Impact of [DIS]. In this case, we use a dataset with \(|D|=100K\), \(d=6\). Figure 6 shows that the execution time of the two algorithms for anti-correlated data is high compared to the correlated or independent data. This is due to the important number of tuples to refine (14758 tuples for anti-correlated data, 2184 and 89 tuples for independent and correlated data). Figure 6 shows also that our algorithm has the best execution time compared to the naive algorithm (0.004 s for FLCMD, 0.85 s for naive algorithm in the case of correlated data, 10.41 s for FLCMD and 72.32 s for the naive algorithm in the case of anti-correlated data, 0.38 s for FLCMD and 18.2 s for the naive algorithm in the case of independent data). The refinement rate for the two algorithms is very high (for correlated data \(= (89-10)/89=0.88\), for anti-correlated data \(=(14758-10)/14758=0.99\) and for independent data \(= (2184-10)/2184=0.995\)).

Fig. 6.
figure 6

Impact of [DIS]

Fig. 7.
figure 7

Impact of [D]

Impact of the Size of the Dataset [D]. In this case, we study the impact of the size of the database on the execution time of the refined skyline and the refinement rate for the two algorithms. To do this, we use an anti-correlated database with \(d=4\). Figure 7, shows that, the execution time increases with the increase of the database size. But the execution time of our algorithm remains the best compared to the naive algorithm (the execution time increases from 0.3 s if \(|D|=100K\) to 10.52 s when \(|D|=4000K\) for FLCMD and from 13.48 s if \(|D|=100K\) to 1130.5 s if \(|D|=4000K\) for naive algorithm). The refinement rate for the two algorithms is very high varied from 0.996 \(((2811-10)/2811=0.996)\) when \(|D|=100K\) to 0.999 \(((12540-10)/12540=0.999)\) when \(|D|=4000K\).
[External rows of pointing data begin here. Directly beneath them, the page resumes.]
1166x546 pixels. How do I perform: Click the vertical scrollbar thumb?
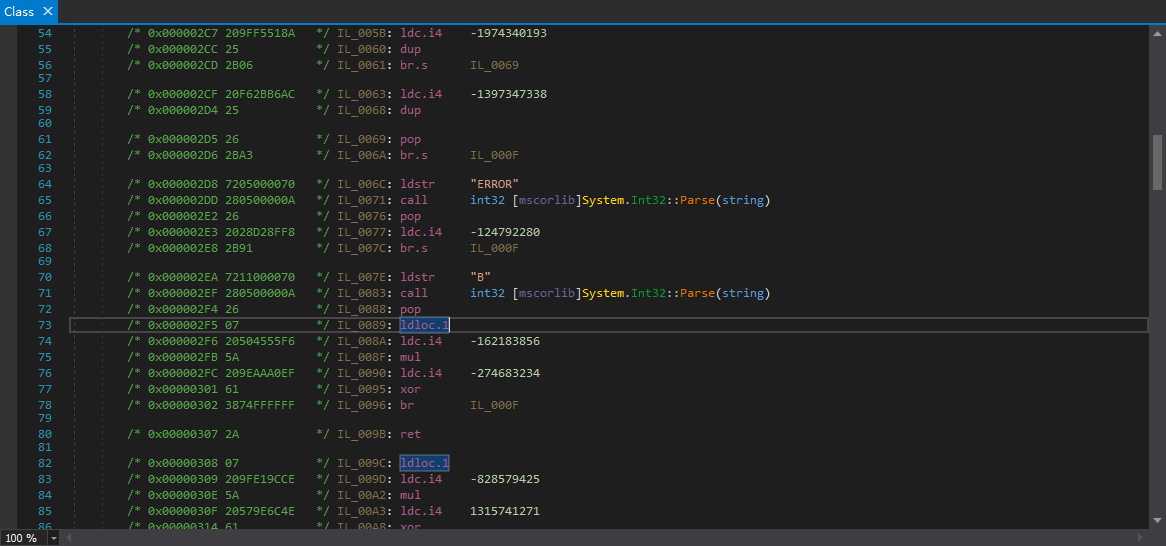click(x=1158, y=162)
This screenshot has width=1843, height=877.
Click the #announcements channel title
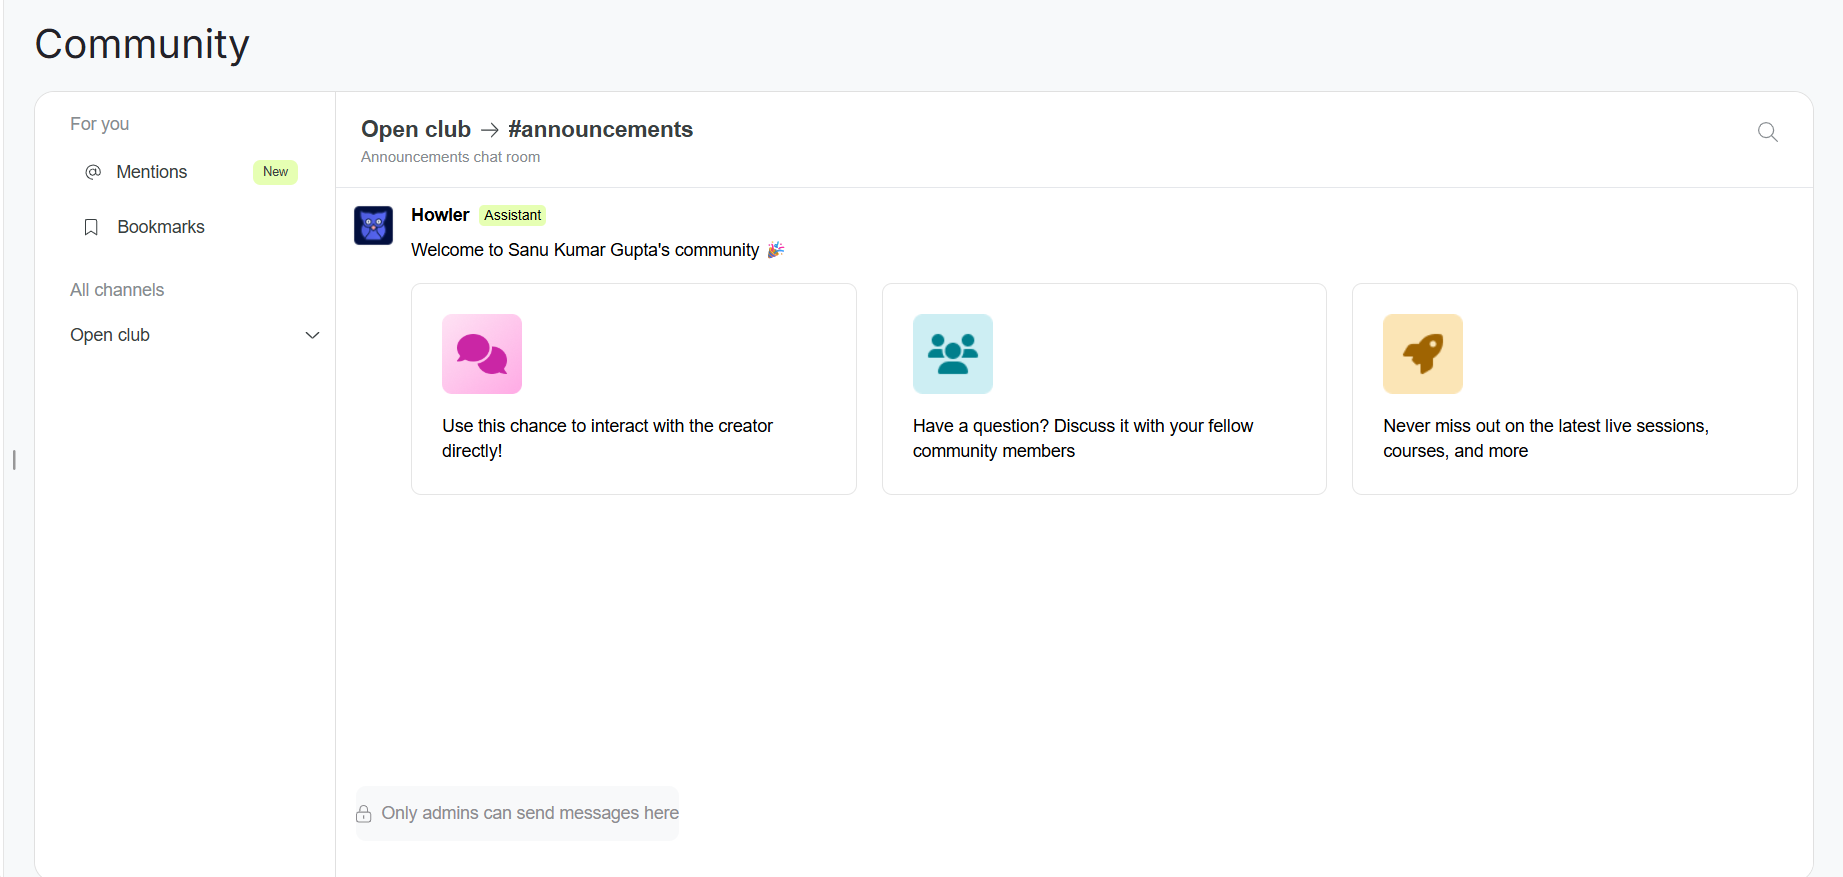(x=600, y=129)
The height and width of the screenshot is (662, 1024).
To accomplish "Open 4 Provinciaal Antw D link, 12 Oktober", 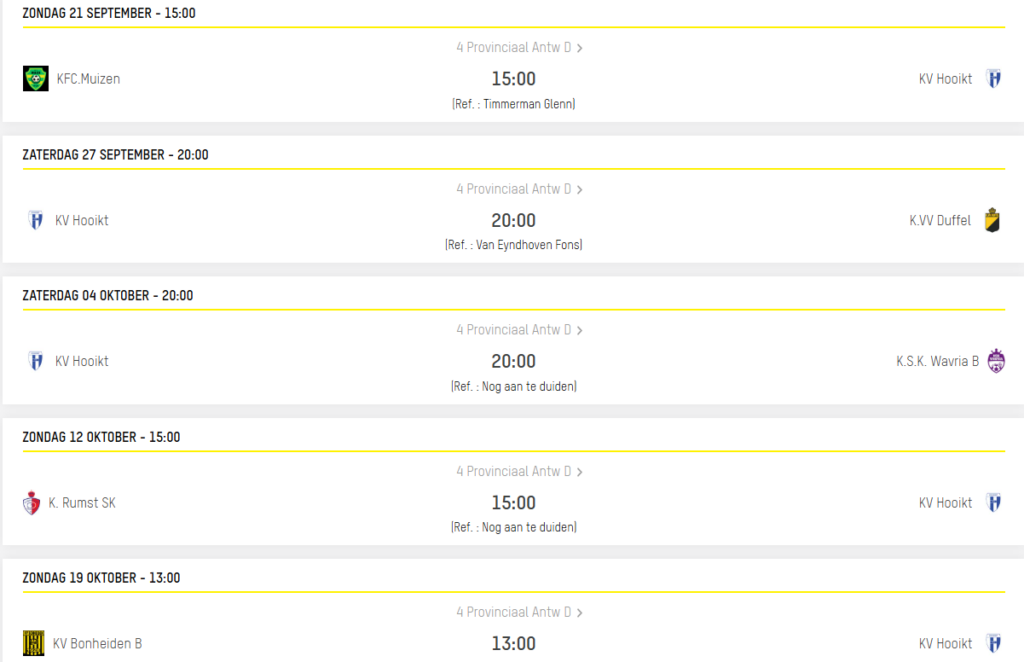I will coord(519,471).
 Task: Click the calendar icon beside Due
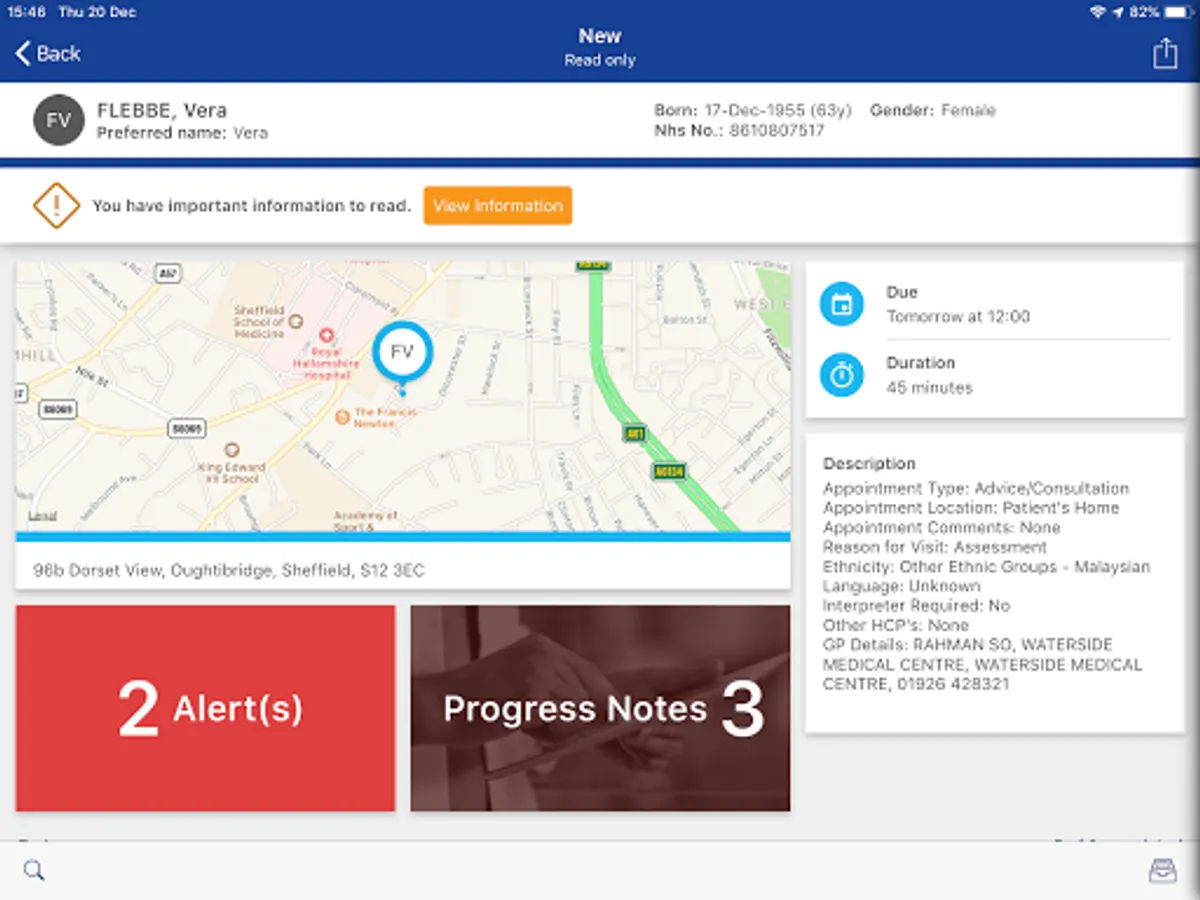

Impact of the Number of Dimensions [d]. In this case, we study the impact of varying the number of dimensions skyline in the process of computing \( S_{ref} \). We use an anti-correlated distribution data with \(|D|=50K\). Figure 8 shows that the execution time increases with the number of dimensions (from 0.008 s for \(d=2\) to 120.3 s when \(d=15\) for the FLCMD algorithm) and (between 0.5 s and 420 s when d varied from 2 to 15 for naive algorithm). This indicates that our algorithm gives the best execution time compared to naive algorithm. The refinement rate increases from 0.94 \(((187-10)/187=0.94)\) when \(d=2\) to 0.99 \(((48103-10)/48103=0.99)\) for \(d=15\).

Fig. 8.
figure 8

Impact of [d]

5 Conclusion and Perspectives

In this paper, we addressed the problem of the skyline, especially a huge skyline and we proposed a new approach to reduce its size. The basic idea of this approach is to build a fuzzy concept lattice for skyline objects based on the minimal distance between each concept and the target concept. The process of refinement stopped when we compute the concept that contains k objects (where k is a user-defined parameter) and has the minimal distance with the target concept. The refined skyline is given by the objects of this concept. An algorithm called FLCMD to calculate the refined skyline is proposed. In addition, we implemented the naive algorithm to compare its performance to that of our algorithm. The experimental study we have done showed that, our approach is a good alternative to reduce the size of the classic skyline (the refinement rate reached \(99\%\)) and has a reasonable time computation also, the execution time of our algorithm is the best compared to the naive algorithm. As for future work, we will explore, on the one hand the use of semantic distance between concepts to build the refinement lattice and on the other hand, we will use the lattice construction algorithms that gives fuzzy extensions in order to sort the objects of the same concept.